What Kinds of Replication Studies Are Ideal?

In a nut-shell: High quality replications of interesting and important studies in personality psychology.  To offer a potentially self-serving example, the recent replication of the association between I-words and narcissism is a good example.  The original study was relatively well-cited but it was not particularly strong in terms of sample size.  There were few convincing replications in the literature and it was often accepted as an article of faith that the finding was robust.  Thus, there was value in gaining more knowledge  about the underlying effect size(s) and testing to see whether the basic finding was actually robust.  Studies like that one as well as more modest contributions are welcome.  Personally, I would like more information about how well interactions between personality attributes and experimental manipulations tend to replicate especially when the original studies are seemingly underpowered.
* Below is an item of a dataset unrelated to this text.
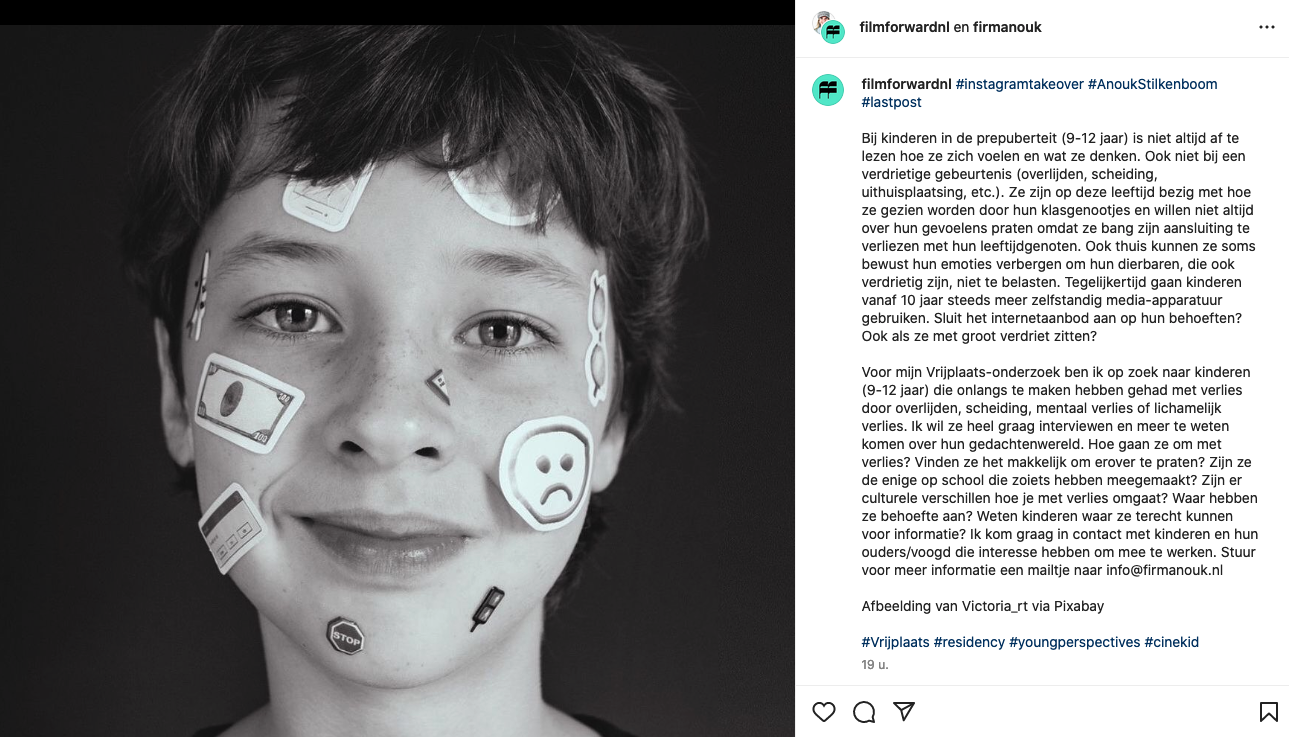Open the #residency hashtag

click(x=969, y=642)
What Don’t You Want to See?

I don’t want to single out too many specific topics or limit submissions but I can think of a few topics that are probably not going to be well received.  For instance, I am not sure we need to publish tons of replications showing there are 3 to 6 basic trait domains using data from college students.  Likewise, I am not sure we need more evidence that skilled factor analysts can find indications of a GFP (or general component) in a personality inventory.  Replications of well-worn and intensely studied topics are not good candidates for this special issue. The point is to get more data on interesting and understudied topics in personality psychology.

Final Thought

I hope we get a number of good submissions and the field learns something new in terms of specific findings. I also hope we also gain insights about the advantages and disadvantages of different approaches to replication in personality psychology.

My View on the Connection between Theory and Direct Replication

I loved Simine’s blog post on flukiness and I don’t want to hijack the comments section of her blog with my own diatribe. So here it goes…
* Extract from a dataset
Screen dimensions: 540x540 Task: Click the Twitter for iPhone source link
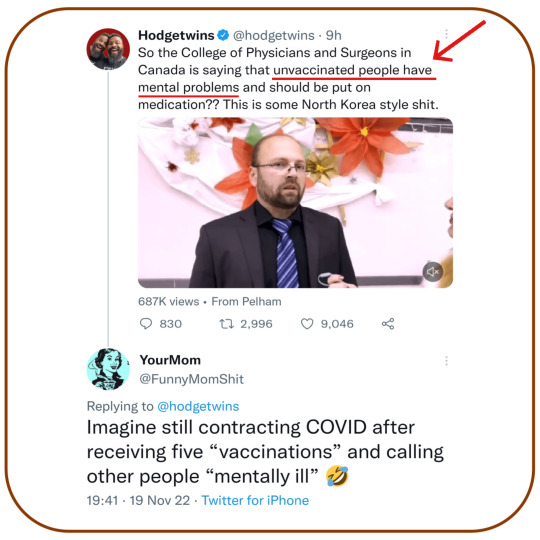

I want to comment on the suggestion that researchers should propose an alternative theory to conduct a useful or meaningful close/exact/direct replication. In practice, I think most replicators draw on the same theory that original authors used for the original study.  Moreover, I worry that people making this argument (or even more extreme variants) sometimes get pretty darn close to equating a theory with a sort of religion.  As in, you have to truly believe (deep in your heart) the theory or else the attempt is not valid.  The point of a direct replication is to make sure the results of a particular method are robust and obtainable by independent researchers.

My take:

Original authors used Theory P to derive Prediction Q (If P then Q). This is the deep structure of the Introduction of their paper.  They then report evidence consistent with Q using a particular Method (M) in the Results section.
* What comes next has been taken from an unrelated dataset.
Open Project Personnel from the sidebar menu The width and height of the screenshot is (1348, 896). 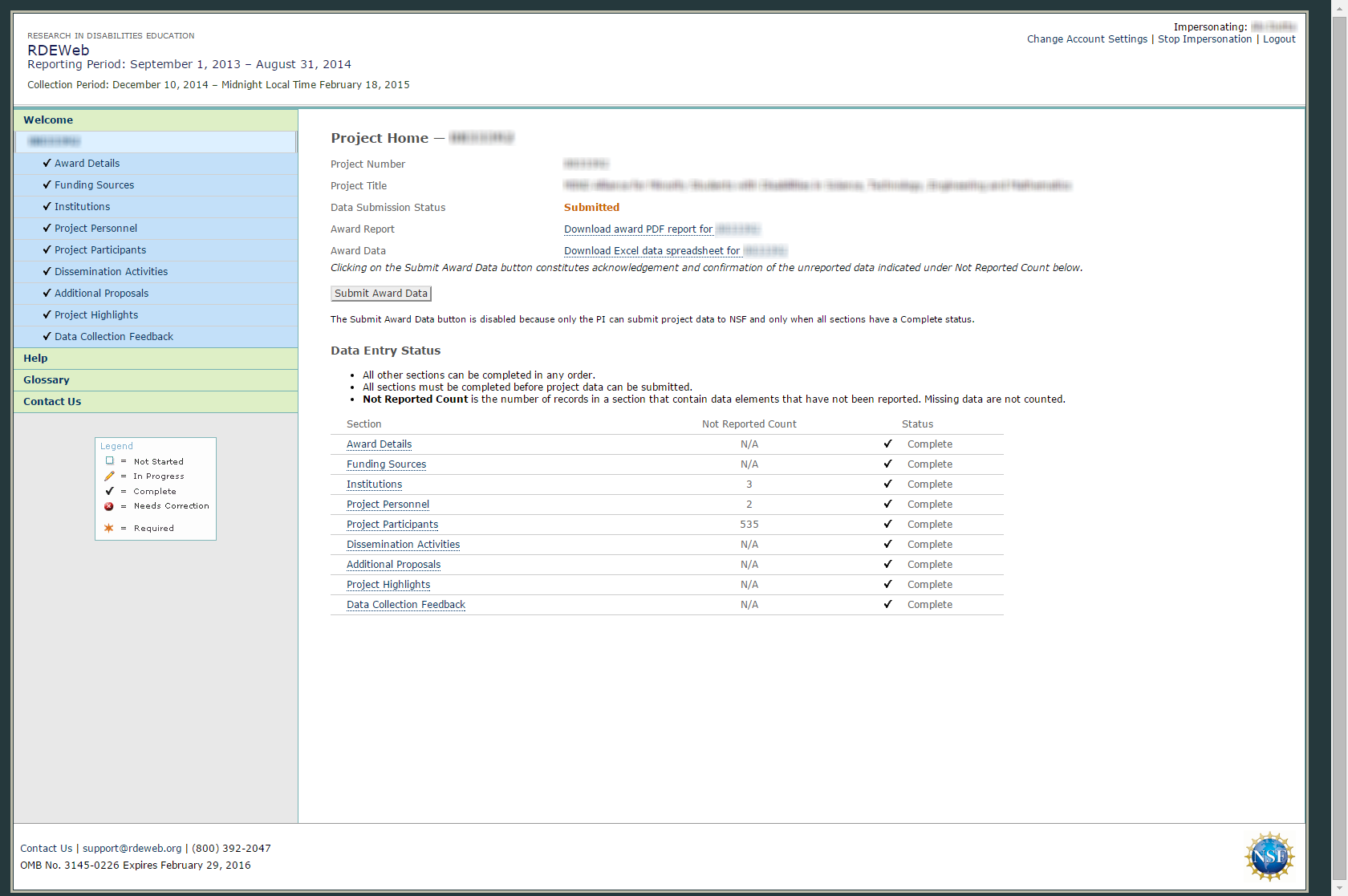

A replicator might find the theoretical reasoning more or less plausible but mostly just think it is a good idea to evaluate whether repeating M yields the same result (especially if the original study was underpowered).* The point of the replication is to redo M (and ideally improve on it using a larger N to generate more precise parameter estimates) to test Prediction Q.  Some people think this is a waste of time.  I do not.

I don’t see how what is inside the heads of the replicators in terms of their stance about Theory P or some other Theory X as relevant to this activity. However, I am totally into scenarios that approximate the notion of a critical test whereby we have two (or more) theories that make competing predictions about what should be observed.  I wish there were more cases like that to talk about.

* Yes, I know about the hair splitting diatribes people go through to argue that you literally cannot duplicate the exact same M to test the same prediction Q in a replication study (i.e., the replication is literally impossible argument). I find that argument simply unsatisfying. I worry that this kind of argument slides into some postmodernist view of the world  in which there is no point in doing empirical research (as I understand it).